TASK DETAILS | Set down exactly the lines below between the line holding "Where should I click to: Click the Mesh" and the line holding "You are a GUI", inclusive; no other line belongs in the answer.

RECORDS PROVIDED |
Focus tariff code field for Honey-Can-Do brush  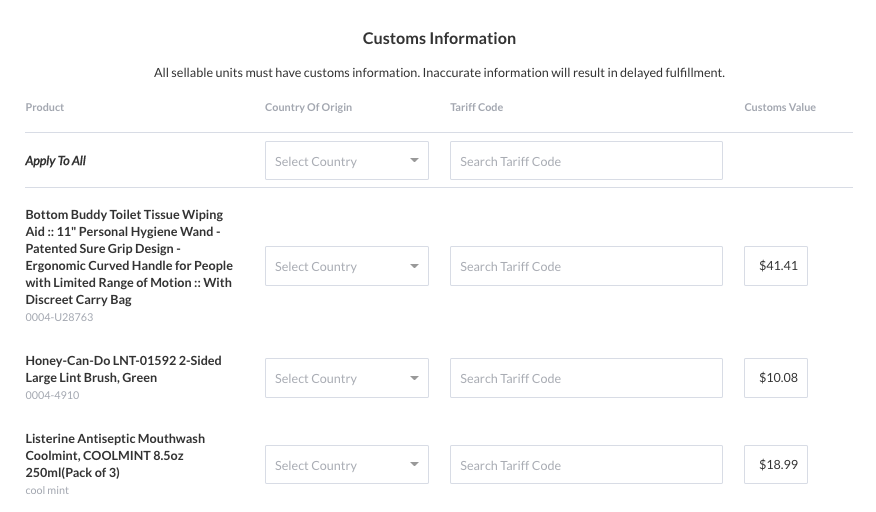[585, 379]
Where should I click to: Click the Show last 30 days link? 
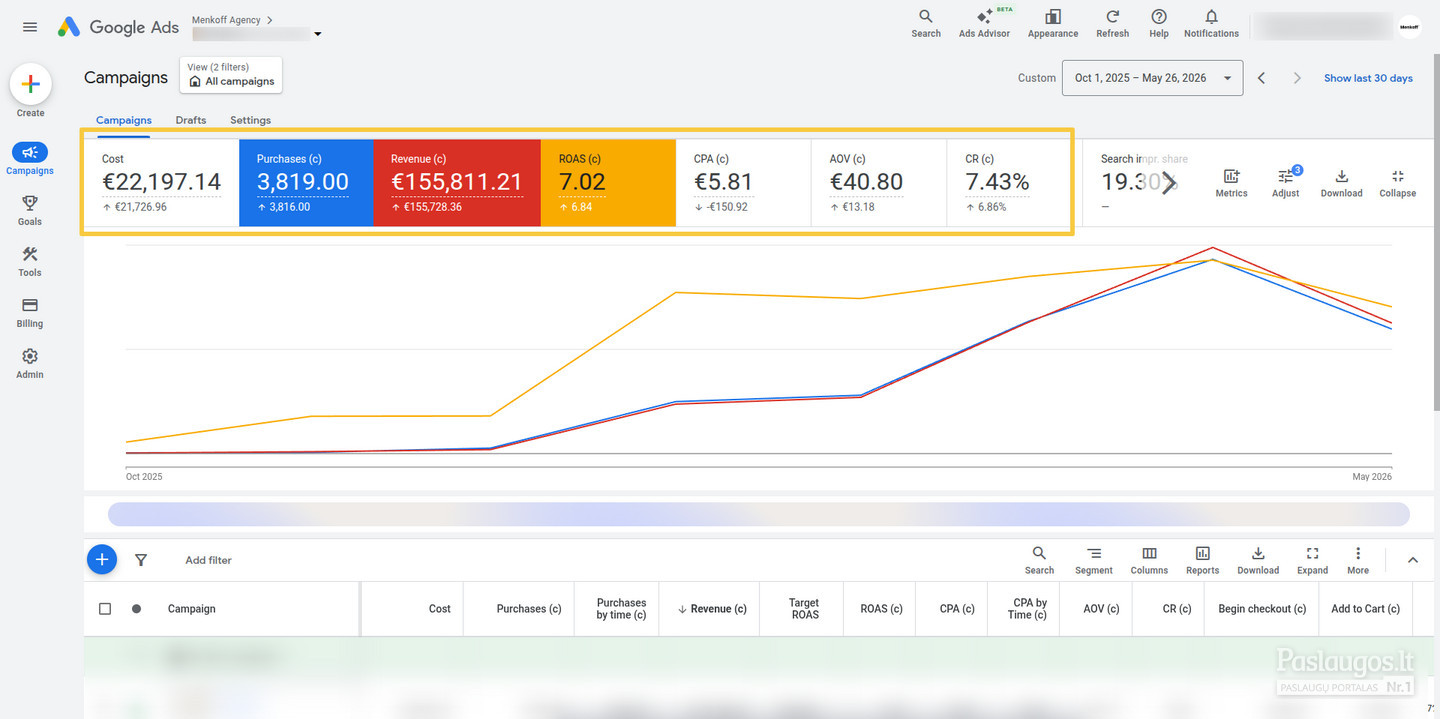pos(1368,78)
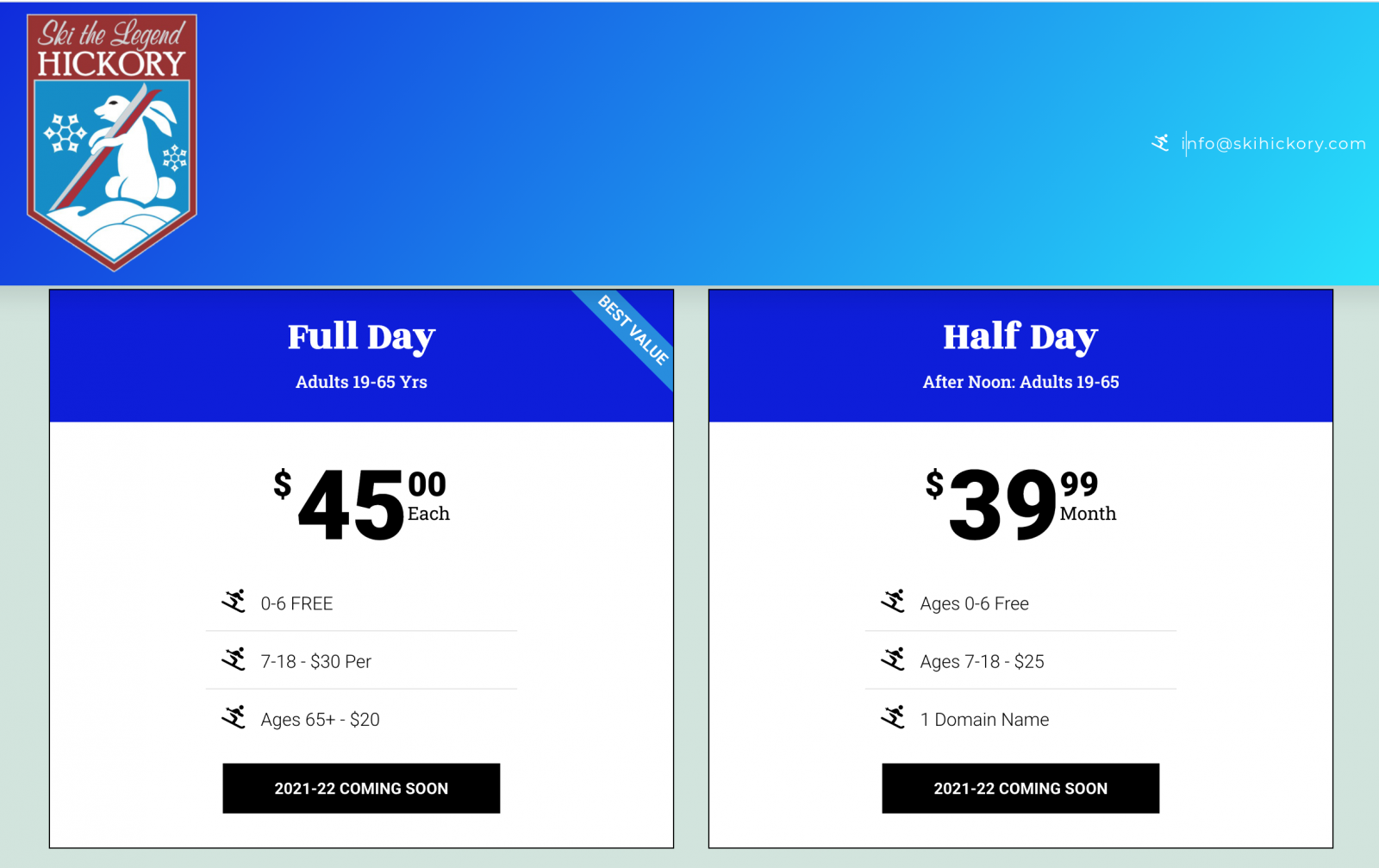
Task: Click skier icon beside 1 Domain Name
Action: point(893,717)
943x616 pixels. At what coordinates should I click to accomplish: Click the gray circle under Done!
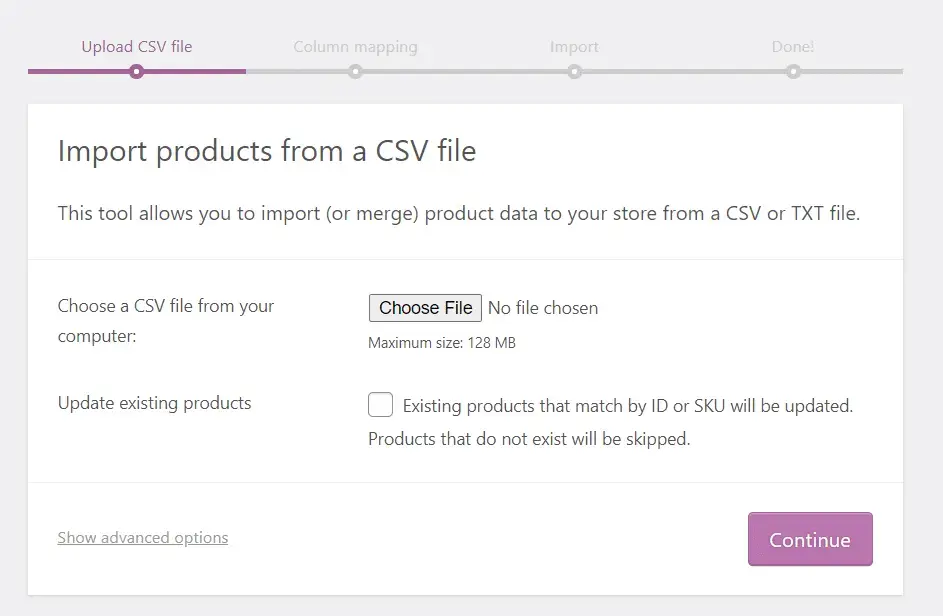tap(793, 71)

--

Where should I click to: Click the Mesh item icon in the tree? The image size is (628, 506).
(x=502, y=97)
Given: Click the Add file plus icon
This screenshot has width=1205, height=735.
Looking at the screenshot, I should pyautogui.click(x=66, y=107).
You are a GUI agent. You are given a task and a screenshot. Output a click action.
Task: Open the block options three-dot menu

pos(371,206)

==

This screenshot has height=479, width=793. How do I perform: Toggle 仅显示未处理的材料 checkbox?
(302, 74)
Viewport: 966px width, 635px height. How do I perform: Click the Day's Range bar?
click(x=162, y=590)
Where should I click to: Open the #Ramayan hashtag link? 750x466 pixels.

ANSWER SECTION |
Where should I click to: Click the Mesh item icon in the tree? The image size is (628, 506).
(x=502, y=97)
Given: Click the Add file plus icon
This screenshot has width=1205, height=735.
Looking at the screenshot, I should pyautogui.click(x=66, y=107).
You are a GUI agent. You are given a task and a screenshot. Output a click action.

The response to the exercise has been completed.